AC/DC’s Brian Johnson Vows to Race Cars for the Rest of His Life
AC/DC singer Brian Johnson is as passionate about cars as he is about rock music, and to prove it, he competed at the Rolex Monterey Motorsports Reunion this weekend, driving a 1965 Lola T-70 amid 550 other historic vehicles that competed in 17 groups.
It was Johnson’s first time partaking in the competition and he vowed that it won’t be his last. “This is my first time here at the Rolex Monterey Motorsports Reunion and my first time at Mazda Raceway Laguna Seca,” Johnson, 63, told Speed TV. “But I’m going to come here for the rest of my life, and that’s a promise.”
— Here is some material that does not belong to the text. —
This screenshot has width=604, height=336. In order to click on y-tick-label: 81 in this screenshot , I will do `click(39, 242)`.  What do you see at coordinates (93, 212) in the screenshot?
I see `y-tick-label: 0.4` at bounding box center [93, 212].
Johnson inevitably compared racing to singing, since obviously both disciplines are two things he knows quite a bit about, saying, “You don’t give everything away at the first corner, just as you never give away everything at the start of a show. You have to keep it steady and then you build and build, and you get faster and smoother while building to a crescendo and leaving the crowd wanting more.”
He continued, “In both, you have a team of guys who make it all possible. In actuality, the car belongs to the crew; as a driver you are just borrowing it for a while. The main thing is to always stay calm; it is always a challenge when I get into a race car. Having driven this Lola, I really appreciate the guys who raced these cars in the 1960s. It’s no wonder they called them widow makers.”
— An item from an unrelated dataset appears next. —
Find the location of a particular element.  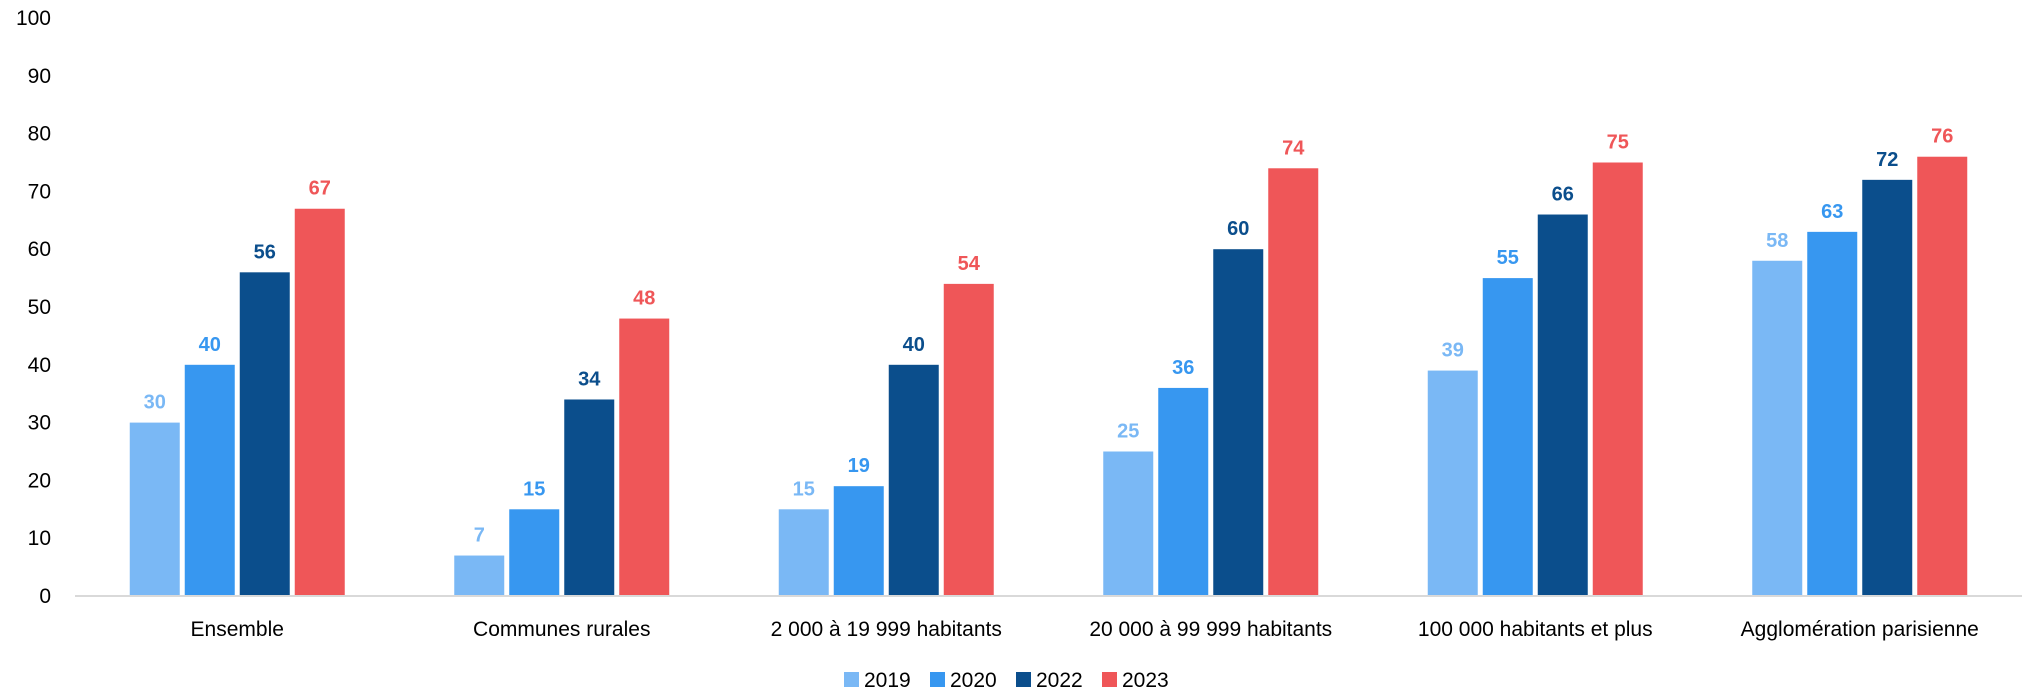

In advance of the weekend’s action, Johnson showed off his skills, placing an impressive seventh out of 42 entrants during trials, traversing a thrilling track with hairpin turns and a road curve called “The Corkscrew” in order to determine his grid position.
The singer has been an avid racer for 14 years, albeit in on-off fashion. That’s due to the fact that he has a pretty killer day job as, you know, the singer of one of the most successful and revered rock bands in history. It’s a trade-off, but he is able to indulge both passions. “Unfortunately, because of my day job where I am traveling for a couple of years at a time, I have to keep coming back and re-learning the driving technique,” Johnson said. “It is such a privilege to be sitting in a car that really good drivers once drove. Keeping the car on the track and coming anywhere close to what the original drivers have done is an achievement.”
Johnson’s next pit stop? The Rolex 24 race at Daytona in January 2012, where competing would satisfy one of his lifelong dreams.